At our farewell dinner, my friend, Carol, with her keen artist’s eye, could not believe the light coming into our dining room in the hour before sunset. She grabbed her camera and clicked away as the light changed, second to second. I told her that it is always like this in October in my house. The sun, already so low in the southern sky, has dropped beneath the roof overhang on the porch and bounces off the lake through the glass doors, into our house. There is a good hour or so right now when the light is exquisite. I will stop everything I am doing to watch its progression across the room. Before Carol’s exodus to Arizona, she had spent thirty years living in the Flathead Valley, and reminded me that this quality of light was splendid, “when there is any light.” She is correct. But, I told her that often at the end of a dreary day, there is light at sunset, when the setting sun’s rays sandwich under the big gray cloud and the top of the mountain to the west, for a brief few minutes. It’s often all that I need.
So, no, I don’t envy her leaving for the sunshine and dry warmth of the desert. Come January, I will definitely peruse air fares and see if I can find a bargain to go visit her and escape the cold, gray, dark and damp isolation of this place. But not now.

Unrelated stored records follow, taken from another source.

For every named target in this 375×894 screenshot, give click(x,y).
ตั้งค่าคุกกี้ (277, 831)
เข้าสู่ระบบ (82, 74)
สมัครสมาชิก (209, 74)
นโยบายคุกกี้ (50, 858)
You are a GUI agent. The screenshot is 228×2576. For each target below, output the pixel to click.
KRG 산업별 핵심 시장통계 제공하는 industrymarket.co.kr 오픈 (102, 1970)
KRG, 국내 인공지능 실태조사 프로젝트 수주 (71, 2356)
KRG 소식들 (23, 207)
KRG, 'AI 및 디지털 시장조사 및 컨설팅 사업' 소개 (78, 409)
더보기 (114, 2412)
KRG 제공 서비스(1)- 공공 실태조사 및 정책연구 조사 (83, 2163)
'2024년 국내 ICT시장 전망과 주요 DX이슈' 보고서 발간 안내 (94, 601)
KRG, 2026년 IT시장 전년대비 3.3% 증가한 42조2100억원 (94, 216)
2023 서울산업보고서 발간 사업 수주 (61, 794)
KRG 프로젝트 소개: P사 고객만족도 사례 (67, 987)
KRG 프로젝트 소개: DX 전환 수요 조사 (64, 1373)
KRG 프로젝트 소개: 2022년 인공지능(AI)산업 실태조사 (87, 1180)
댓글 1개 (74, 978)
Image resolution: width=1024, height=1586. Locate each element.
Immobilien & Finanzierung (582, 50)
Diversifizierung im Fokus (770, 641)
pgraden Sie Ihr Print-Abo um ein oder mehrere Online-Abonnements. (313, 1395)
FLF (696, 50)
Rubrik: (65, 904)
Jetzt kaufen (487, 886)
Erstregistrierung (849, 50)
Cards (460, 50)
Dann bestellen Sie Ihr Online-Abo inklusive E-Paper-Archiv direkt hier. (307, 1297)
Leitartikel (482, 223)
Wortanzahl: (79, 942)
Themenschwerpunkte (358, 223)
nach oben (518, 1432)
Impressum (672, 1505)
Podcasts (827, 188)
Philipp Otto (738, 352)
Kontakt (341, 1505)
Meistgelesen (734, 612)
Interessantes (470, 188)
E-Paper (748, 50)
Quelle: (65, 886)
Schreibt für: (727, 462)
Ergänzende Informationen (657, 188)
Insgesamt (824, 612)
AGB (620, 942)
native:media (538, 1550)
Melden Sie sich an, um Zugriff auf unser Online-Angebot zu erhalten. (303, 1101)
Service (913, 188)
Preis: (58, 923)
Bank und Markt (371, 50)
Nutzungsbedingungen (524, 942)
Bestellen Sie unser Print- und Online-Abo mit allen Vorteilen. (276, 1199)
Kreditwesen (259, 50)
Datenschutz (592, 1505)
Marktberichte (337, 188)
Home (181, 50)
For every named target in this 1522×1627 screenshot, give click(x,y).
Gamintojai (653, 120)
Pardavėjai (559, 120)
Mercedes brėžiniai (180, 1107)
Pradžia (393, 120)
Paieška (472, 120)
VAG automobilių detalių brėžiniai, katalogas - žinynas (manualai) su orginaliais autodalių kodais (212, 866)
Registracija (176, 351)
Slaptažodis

Every day the leaves become more golden or crimson, and there is fog now in the mornings over the lake and rivers as the air temperature drops lower than the water’s. On my run this morning, the Swan River was a deep blue-green color with undertones of teal blue, and yellow birch leaves floating in its current. A soft, misty rain was falling with the scent of wood smoke in the air. I wore my wellies and a wool plaid scarf when I went into town. A perfect Fall day.
No, I don’t envy the snow birds fleeing south right now. I envy them in the early Summer, when they arrive back here, drive down their gravel roads to the lake, open up the cabin, get the water pump working again, set out the Adirondack chairs, and drag the canoe out of the boathouse. I envy them when I hear their voices and laughter and busyness in the woods, setting up house for the summer. And, I’ve been here all the time. In my envy, I realize, as they say in yoga, “one must come to the mat every time with a beginner’s mind.” Their joy and anticipation in returning reminds me to have a beginner’s mind every time I come down the bumpy, twisty dirt road, to our home on the water.